What is an “adverse action” for retaliation purposes?

In Burlington Northern & Santa Fe Railway Co. v. White, 548 U.S. 53, 126 S.Ct. 2405, 2415 165 L.Ed.2d 345 (2006), the Supreme Court clarified the standard for determining an adverse employment action for purposes of a retaliation claim brought under Title VII. The court reviewed three different standards adopted by the various federal circuits: 1) whether an employer may be held liable for retaliatory discrimination under Title VII for any “materially adverse change in the terms of employment,” 2) for any adverse treatment that was “reasonably likely to deter the employee,” or 3) for only an “ultimate employment decision.” The Court held: “… a plaintiff must show that a reasonable employee would have found the challenged action materially adverse, which in this context means it well might have ‘dissuaded a reasonable worker from making or supporting a charge of discrimination.’”

[§3:30 Reserved]

Additional Deposition Questions: ADAReasonable Accommodation Cases

§3:31     Knowledge of Plaintiff’s Disability

  • When were you first told about plaintiff’s claimed disability?
  • If supervisor denies knowledge of plaintiff’s disability:
  • Do you know of any medical problems or physical/mental limitations plaintiff claimed to have?
  • Did plaintiff ask for any assistance or accommodations that would help her perform her job?
  • Do you know of any doctor’s appointments that plaintiff had?
  • Did you discuss the nature of those appointments?
  • How were you notified?
  • Was anyone else present?
  • What did you say?
  • What did plaintiff say?
  • Did you review any medical evidence submitted by the plaintiff during her employment to support the claimed disability?
  • Do you know the physician who made the diagnosis under which plaintiff is claiming to be disabled?
  • Did you become aware of whether the plaintiff was taking any medication for the claimed disability during his employment?
  • How did you become aware?
  • Did plaintiff tell you that co-workers commented about her claimed disability?
  • If so, who, what, where, and when?
  • Did you report those comments to your supervisor or human resources department?
  • If not, why not?
  • Did any of plaintiff’s co-workers tell you about plaintiff’s disability?

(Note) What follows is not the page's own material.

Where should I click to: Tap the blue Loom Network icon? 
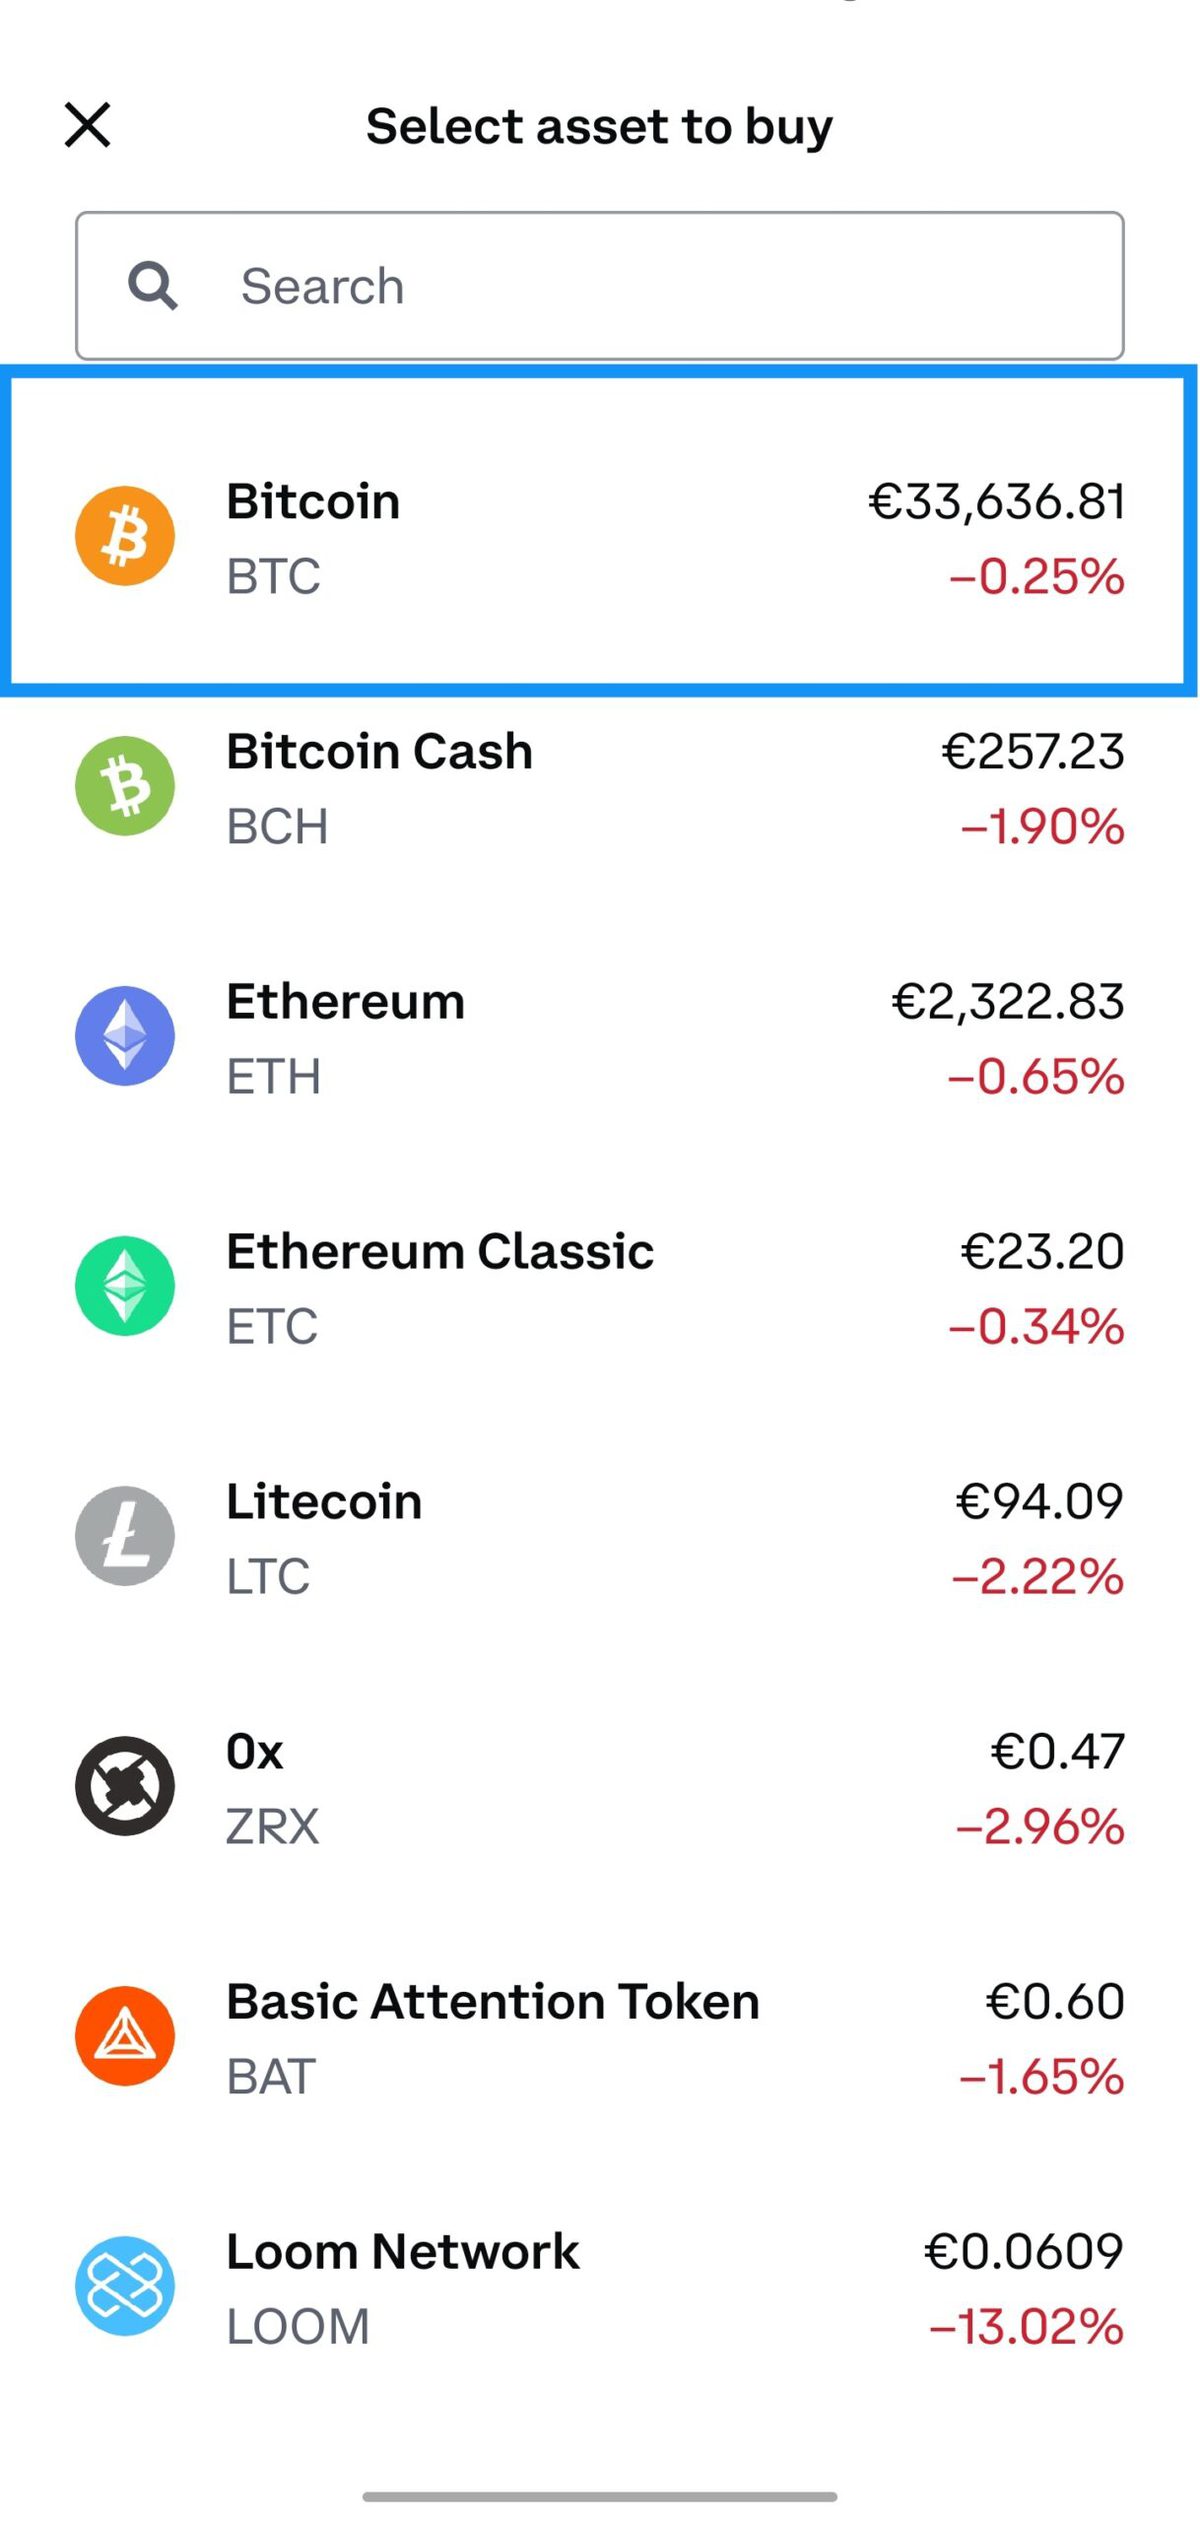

§3:32     Essential Job Functions

  • What did you consider to be essential job functions of position plaintiff held?
  • Are they set forth in any written document? Job description?
  • How often did the plaintiff have to perform those functions?
  • Did anyone else in the same position have to perform those functions?
  • If supervisor held the position in the past: How often did you perform those functions?
  • Any essential job functions that plaintiff could not perform due to her claimed disability?
  • Which job functions was plaintiff unable to perform?
  • Why was plaintiff unable to perform those job functions?
  • Did you have discussions with plaintiff about her inability to perform any essential job functions?
  • Did you have discussions with your supervisor about plaintiff’s inability to perform any essential job functions?
  • Did you have discussions with human resources about plaintiff’s inability to perform any essential job functions?
  • To the best of your knowledge, are there specific physical or mental requirements for plaintiff’s job?
  • What are they?
  • Are they set forth in any written document? Job description?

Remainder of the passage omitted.